— BEGIN Selected text —
Longest Common Prefix
Write a function to find the longest common prefix string amongst an array of strings.
Steps:
- Corner check
- Assign strs[0] to String prefix variable
- Get the common prefix of strs[i] and prefix
- Be careful that prefix may be longer than str[i], so need to cut the prefix off if it is longer than strs[i] before element-by-element comparison (otherwise it is easy to have null pointer exception)
— END Selected text —
— BEGIN Dataset extract —
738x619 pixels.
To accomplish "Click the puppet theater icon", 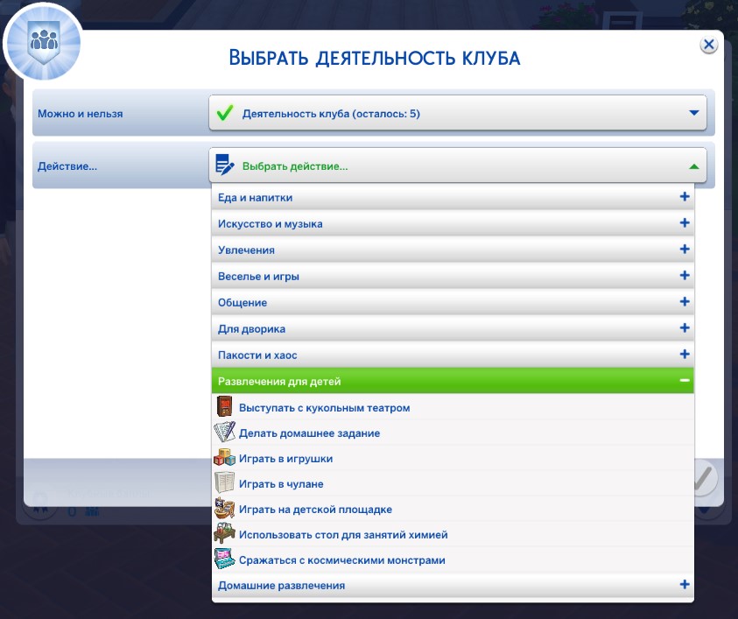I will click(225, 408).
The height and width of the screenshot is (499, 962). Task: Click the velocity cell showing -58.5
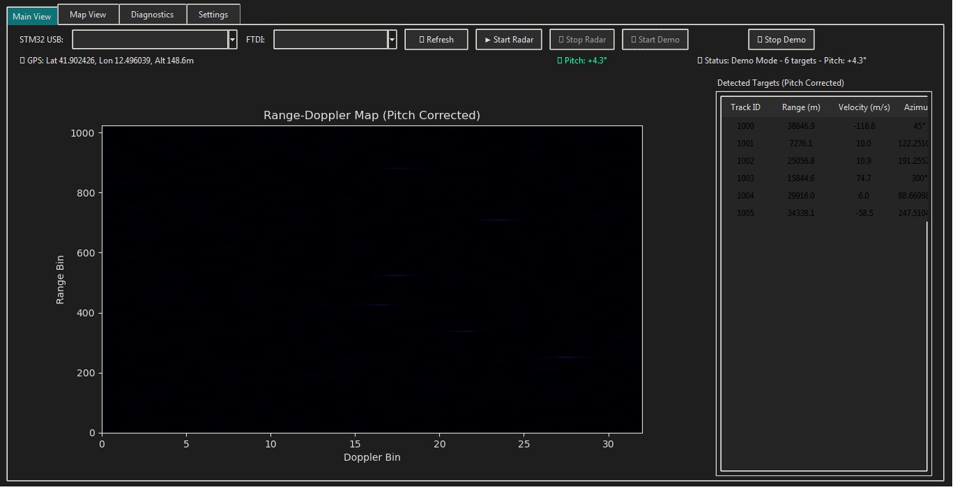pyautogui.click(x=864, y=213)
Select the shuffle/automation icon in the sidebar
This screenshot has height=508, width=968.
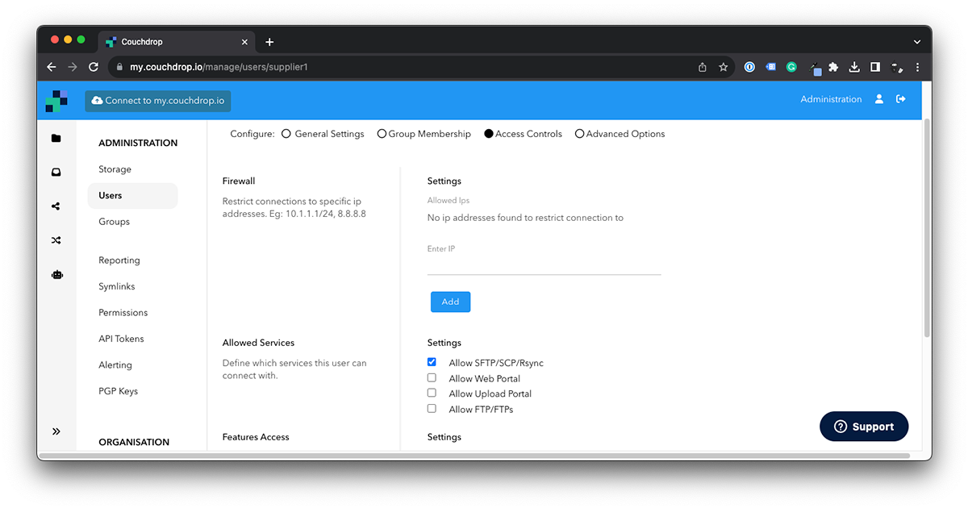(x=56, y=239)
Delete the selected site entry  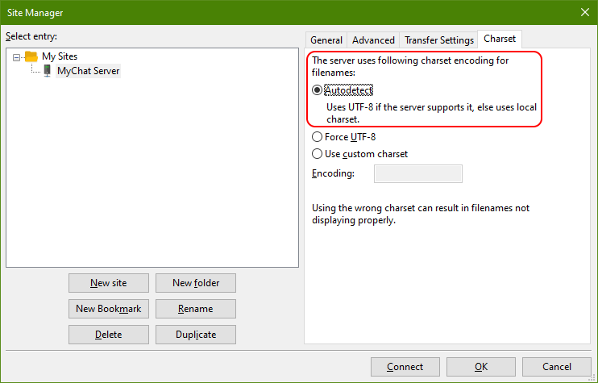(109, 335)
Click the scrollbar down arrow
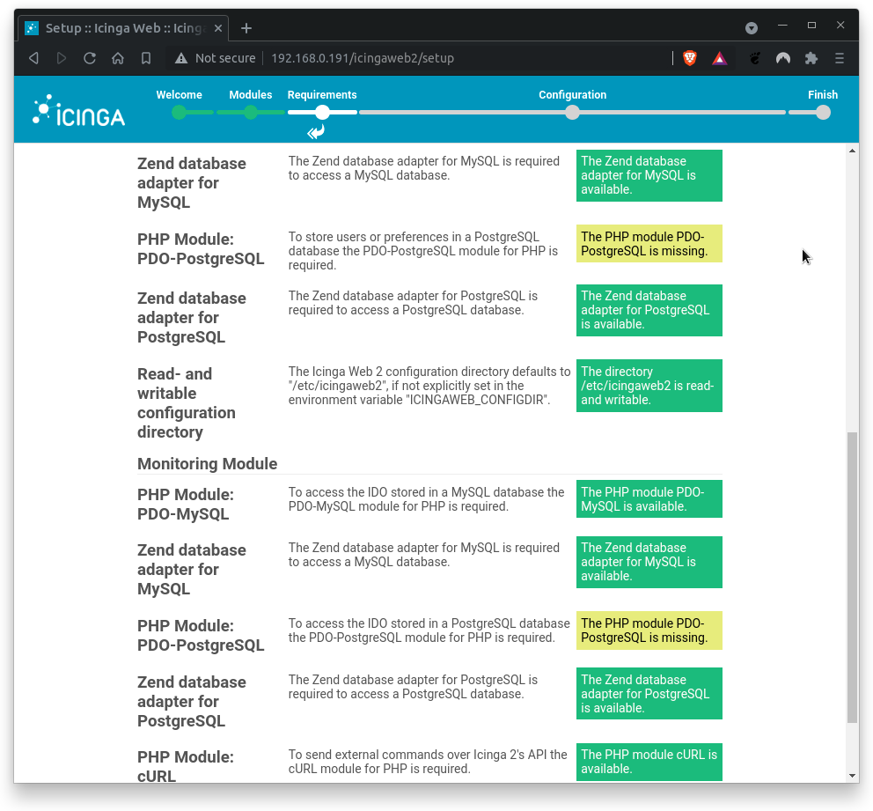This screenshot has height=811, width=873. [x=852, y=776]
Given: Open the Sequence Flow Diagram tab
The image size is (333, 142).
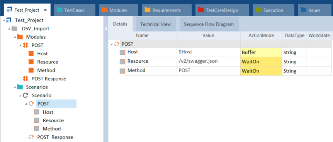Looking at the screenshot, I should [x=209, y=24].
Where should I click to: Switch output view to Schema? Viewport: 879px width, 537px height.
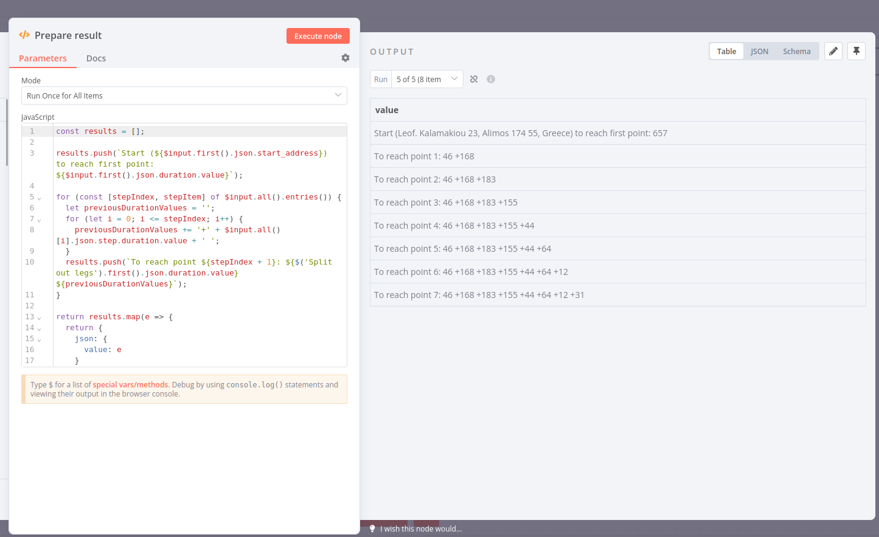[x=796, y=51]
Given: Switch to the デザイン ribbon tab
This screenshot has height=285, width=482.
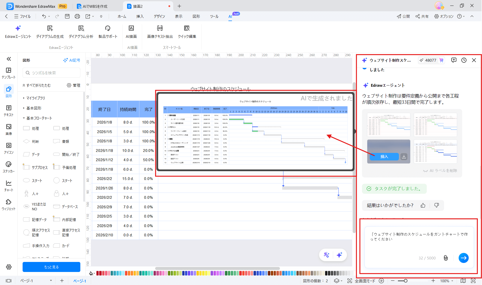Looking at the screenshot, I should pyautogui.click(x=159, y=16).
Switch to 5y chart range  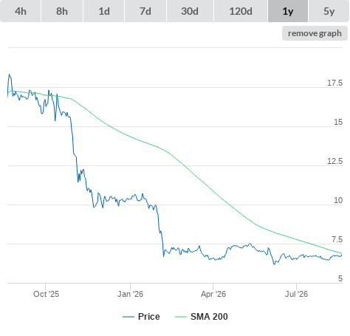click(x=329, y=11)
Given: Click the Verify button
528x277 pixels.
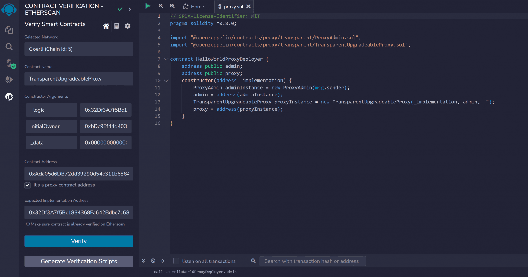Looking at the screenshot, I should (x=79, y=241).
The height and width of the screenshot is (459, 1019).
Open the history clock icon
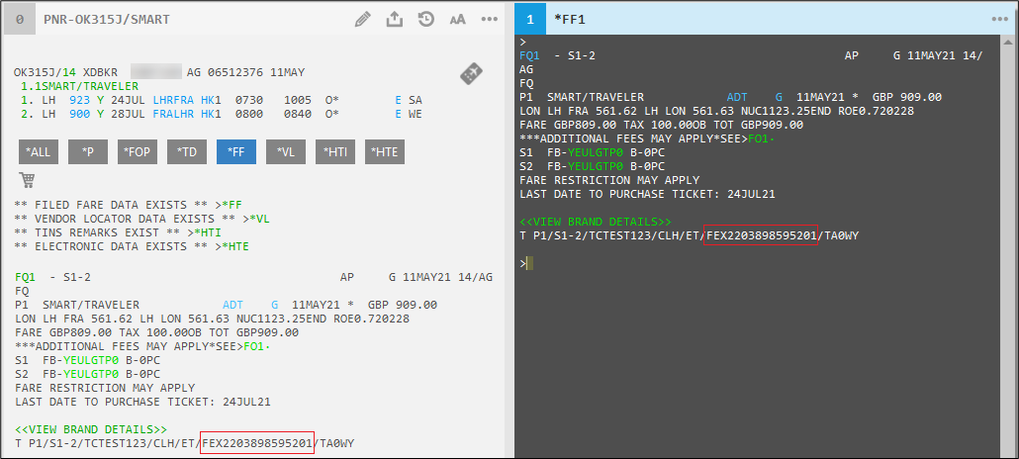(x=426, y=19)
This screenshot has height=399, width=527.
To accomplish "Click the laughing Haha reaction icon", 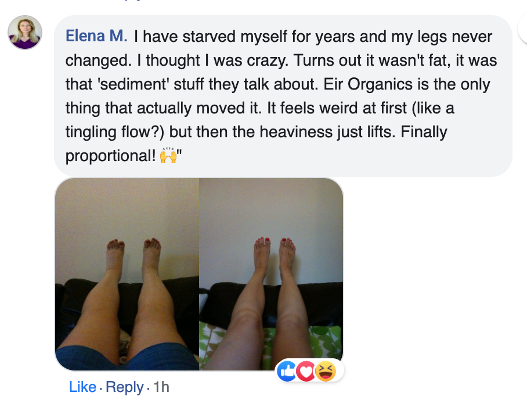I will 326,371.
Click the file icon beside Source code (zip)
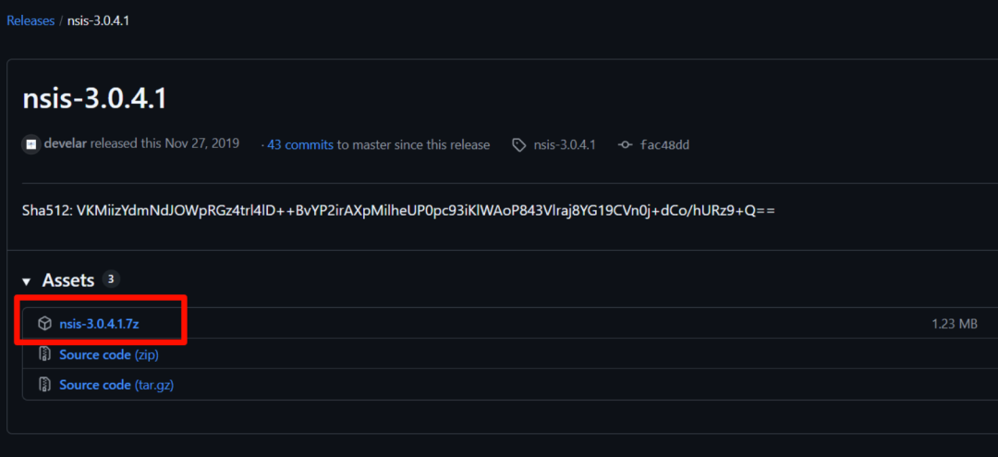The image size is (998, 457). tap(44, 354)
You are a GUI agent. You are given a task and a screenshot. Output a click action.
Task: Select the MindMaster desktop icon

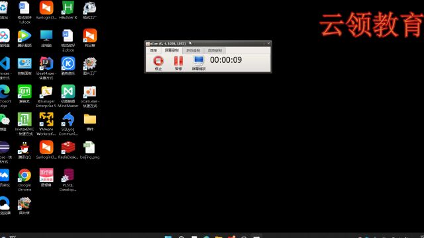click(68, 97)
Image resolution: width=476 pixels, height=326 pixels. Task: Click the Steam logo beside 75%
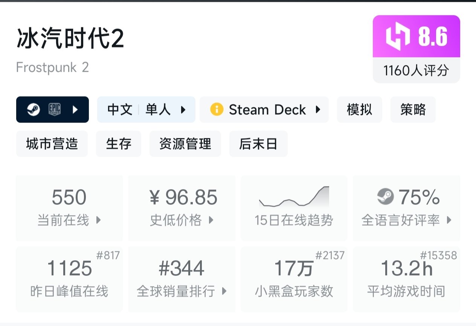[x=385, y=197]
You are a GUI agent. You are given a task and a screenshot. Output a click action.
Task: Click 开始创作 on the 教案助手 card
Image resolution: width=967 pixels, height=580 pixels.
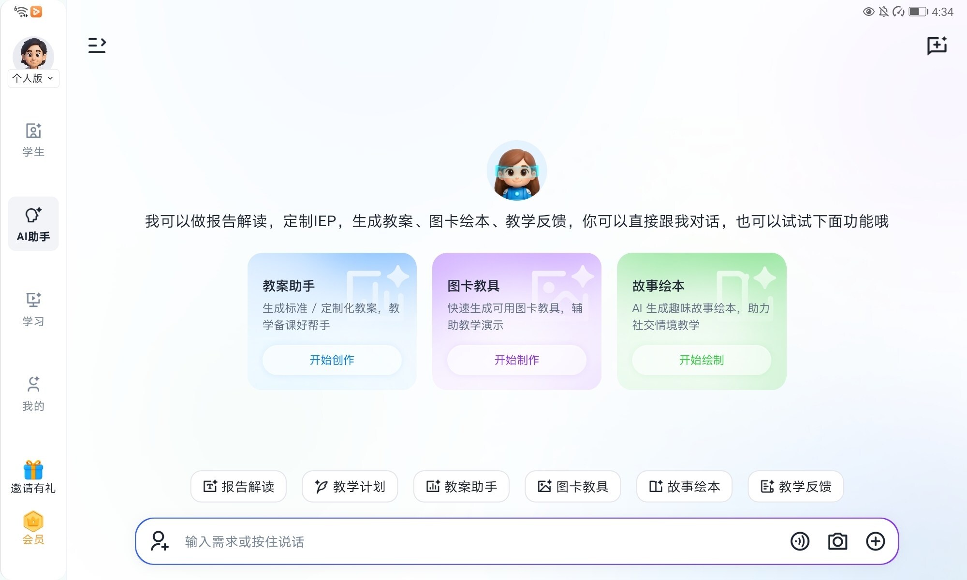click(332, 360)
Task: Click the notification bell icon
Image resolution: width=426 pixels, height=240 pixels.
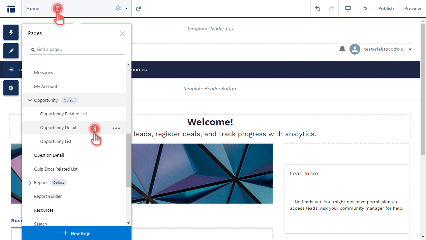Action: click(342, 49)
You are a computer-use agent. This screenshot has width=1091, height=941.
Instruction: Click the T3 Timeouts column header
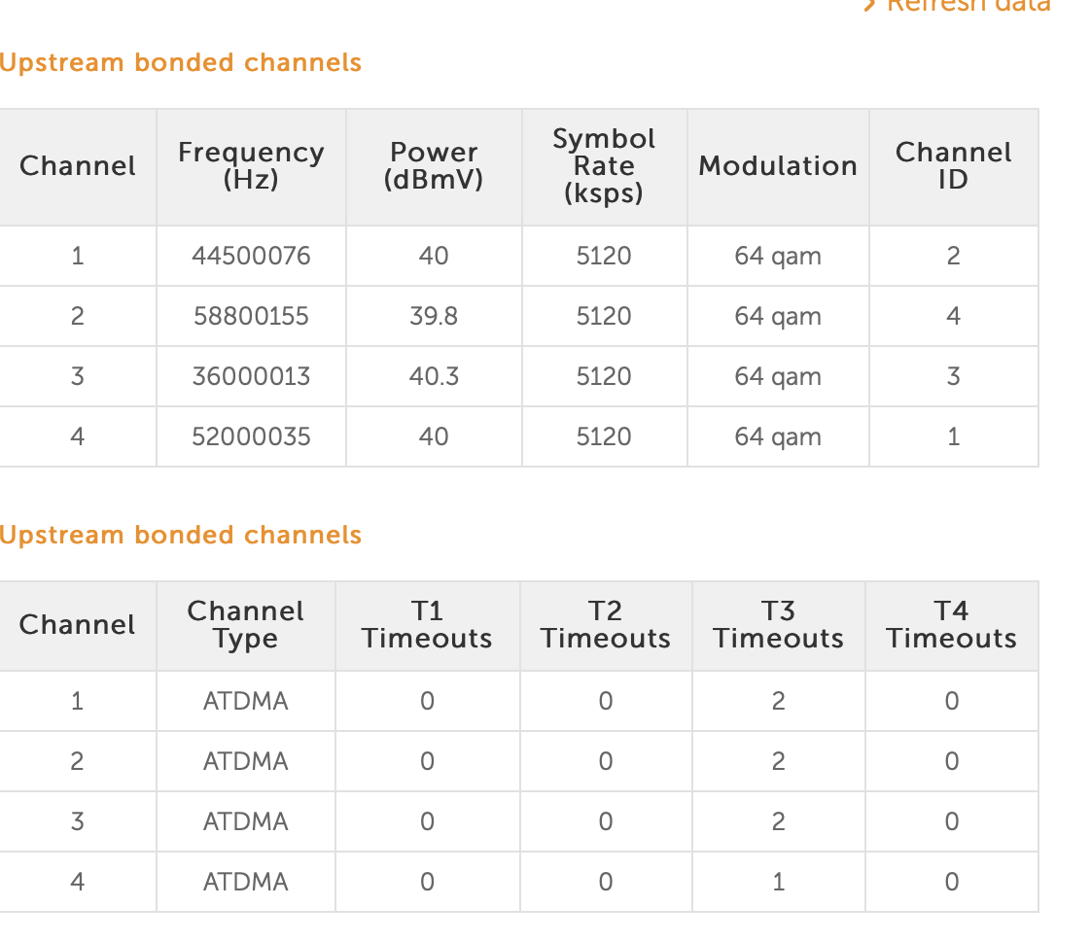[778, 625]

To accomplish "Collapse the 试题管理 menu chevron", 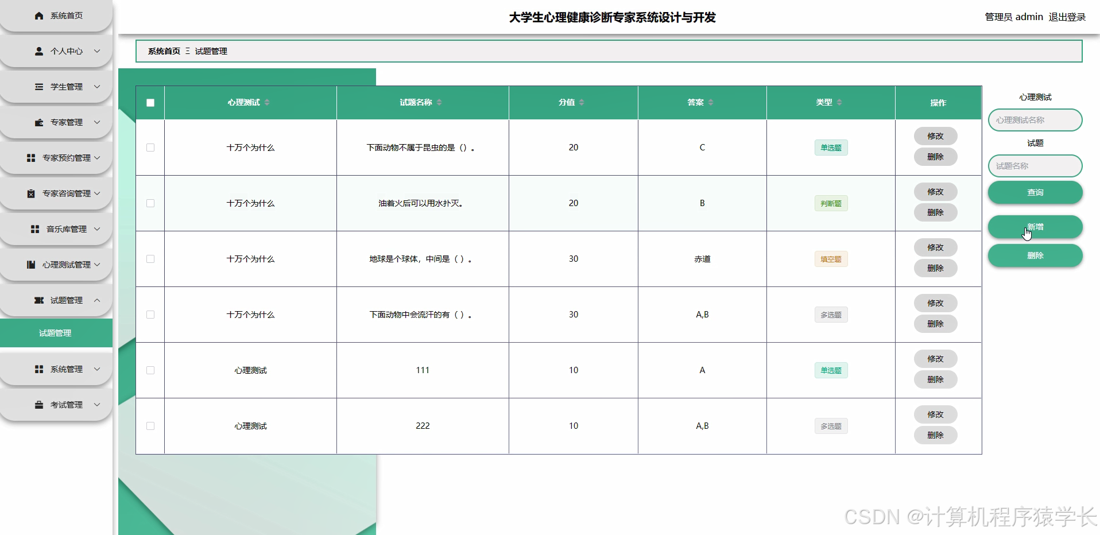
— END Dataset extract —
■ **Required work**:
1. Answer these questions about the longest common prefix text:
(a) What is the first step listed?
(b) Which array element is assigned to the prefix variable?
(c) Which exception can occur if the prefix is not cut off before the comparison?
2. Output the lines of the records starting at the line that has "Click the scrollbar down arrow" and ending after the line that has "[x=796, y=51]". Leave out the pictures.
The records are unrelated to the text.

■ **Solutions per task**:
1.
(a) Corner check
(b) strs[0]
(c) A null pointer exception

2.
Click the scrollbar down arrow
This screenshot has height=811, width=873. [x=852, y=776]
Given: Open the Sequence Flow Diagram tab
The image size is (333, 142).
Looking at the screenshot, I should [x=209, y=24].
Where should I click to: Switch output view to Schema? Viewport: 879px width, 537px height.
[x=796, y=51]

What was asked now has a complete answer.